REBECCA ZLOTOWSKI
Rebecca Zlotowski sur le tournage d'Une fille facile. © Ad Vitam

Rebecca Zlotowski : « Zahia parle comme un per­son­nage de Rohmer »

Rebecca Zlotowski explore avec finesse l’archétype de la « bimbo ». Porté par l’ex-call-girl Zahia Dehar, son film raconte l’été de tous les dangers de deux cousines sur la Côte d’Azur… Solaire, faussement léger, ce récit d’apprentissage parle aussi très bien des conflits de classe. Explications avec sa (brillante) réalisatrice…

Causette : Pourquoi ce thème de la « fille facile » ?
Rebecca Zlotowski : Je suis fascinée quand le cinéma travaille les archétypes. Car, qui dit archétypes, dit représentations et, forcément, les libidos qui y sont associées ! C’est cela que j’ai envie d’explorer. Pour montrer autre chose…

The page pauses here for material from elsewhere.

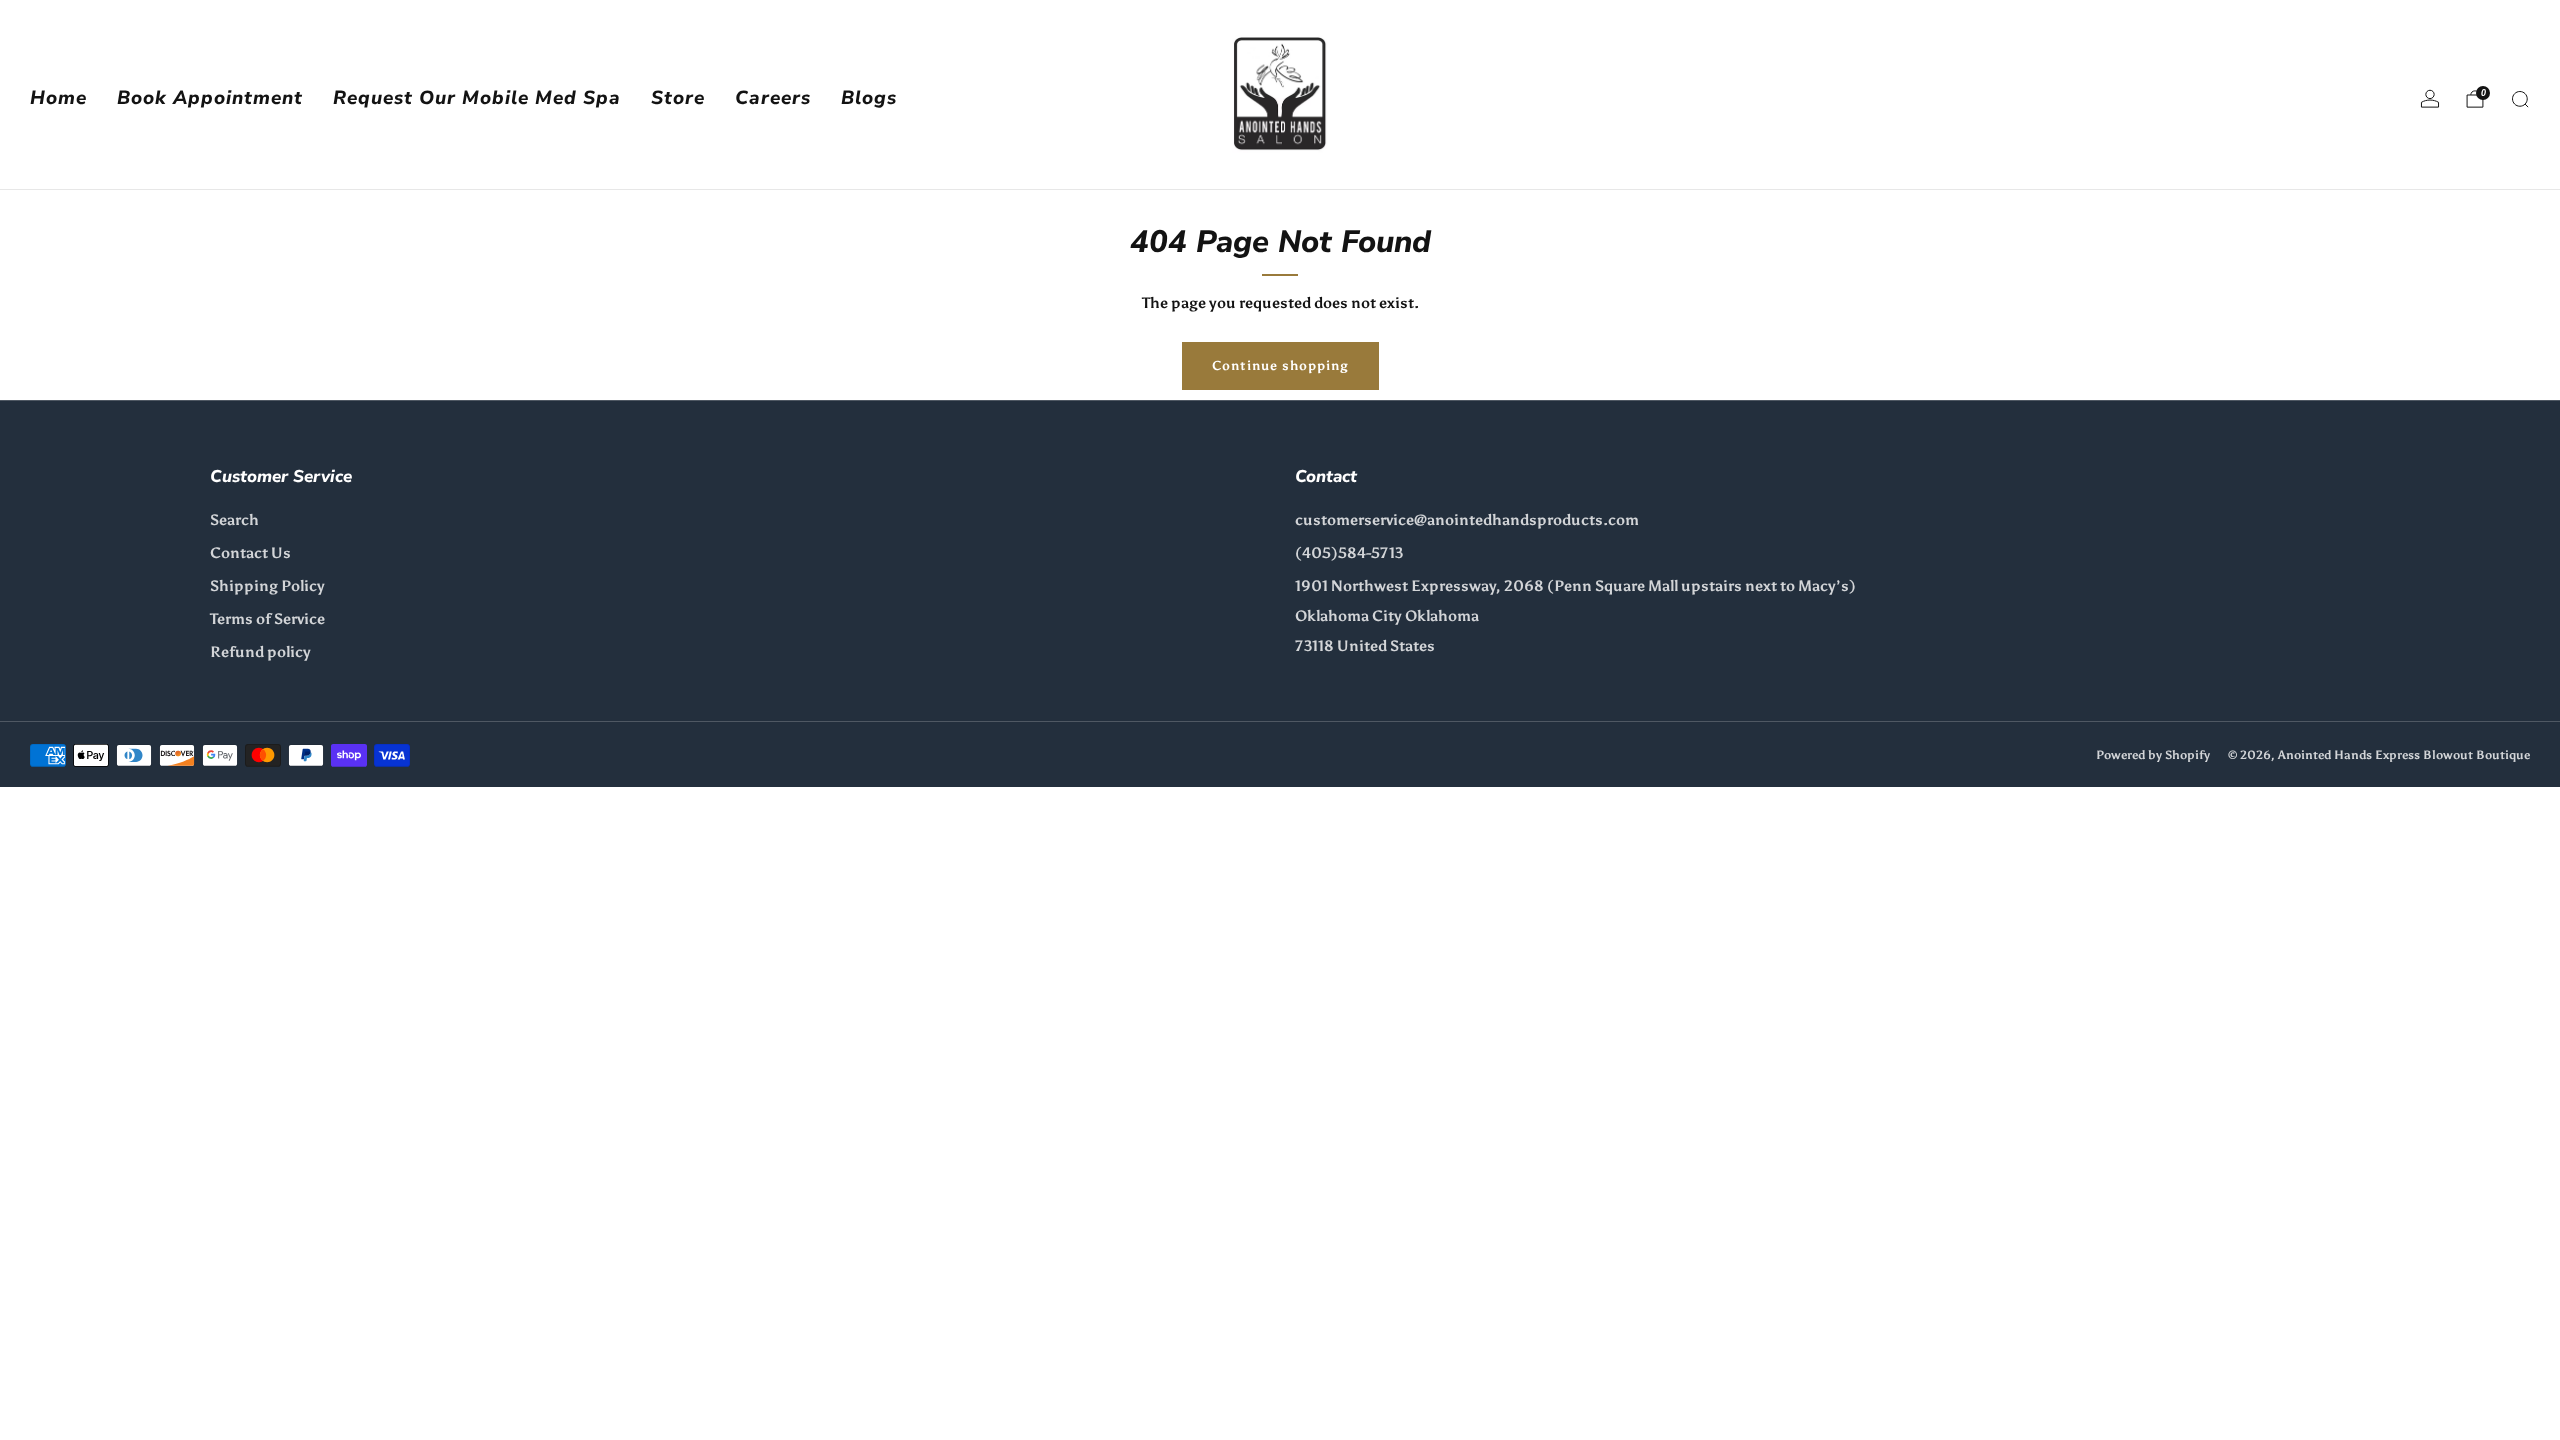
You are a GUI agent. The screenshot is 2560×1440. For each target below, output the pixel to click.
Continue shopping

Votre film est solaire et léger, au moins en apparence. On pense à Rohmer, mais son côté méditerranéen évoque aussi
le cinéma italien des années 1960…

R. Z. : Ce cinéma fait complètement partie de ma cinéphilie, même si je suis née en 1980. Je pense aux films de Fellini, de De Sica, à Riz amer : ils sont tous traversés par des filles qui font des concours de tee-shirts mouillés ! Je sais pourquoi j’ai été fascinée par eux. J’ai grandi orpheline, sans mère. D’une certaine façon, ce cinéma m’a appris ce qu’était une femme. Et ce que je devrais être… peut-être (rires) ! De fait, je pense qu’on peut y revenir, aujourd’hui, en s’en amusant. C’est ce que j’ai aimé avec Zahia : le jeu qu’elle propose à partir de ça.

Cette rencontre entre vous, la cinéaste normalienne estampillée intello, et elle, l’ex-call-girl, est inattendue. Comment s’est-elle produite ?
R. Z. : C’est elle qui m’a contactée sur Instagram. Je n’en revenais pas ! Tout m’intéressait chez elle. Son trajet de transfuge sociale, son arabité, sa surféminité. Elle m’était déjà sympathique à l’époque de l’affaire de mœurs avec les footballeurs. Du coup, j’ai regardé ses vidéos sur son compte et j’ai été fascinée : elle parle comme un personnage de Rohmer ! Je lui ai donc écrit le rôle de Sofia sur mesure. Avec sa prosodie, sa manière de se déplacer. In fine, Zahia m’a apporté le courage de faire simple. D’être libre…

Votre film, très sensuel, déconstruit la nudité avec pas mal d’humour…
R. Z. : Zahia est quelqu’un qui aime s’amuser avec l’ultra-féminité. Il y a une sorte d’esthétique camp chez elle. Vous savez, celle qui pousse très loin les curseurs du queer. On retrouve beaucoup d’humour dans cette esthétique performative, mais aussi une forme de contestation. Et puis je ne voulais pas la regarder de manière inquisitrice. Univoque. Déjà, parce qu’étant ­hétérosexuelle, je ne la désire pas. Mon film propose donc une ronde de regards sur son personnage : celui du milliardaire brésilien, celui de sa cousine, le mien.

Une fille facile est donc aussi un film politique ?
R. Z. : Au cœur du projet, il y avait l’idée qu’il fallait filmer les conflits de classe. Les riches (sur les yachts) et les pauvres (qui les regardent). Mais ça n’est pas manichéen ! Car, pour moi, le conflit le plus fort se trouve à l’intérieur de ces classes. D’où cette violence sourde entre le steward (qui travaille sur le bateau du milliardaire) et Naïma (la jeune cousine de Sofia). Le mépris n’est jamais aussi puissant que lorsqu’on l’adresse à soi-même. Je le sais par expérience…

Une fille facile, de Rebecca Zlotowski. Sortie le 28 août.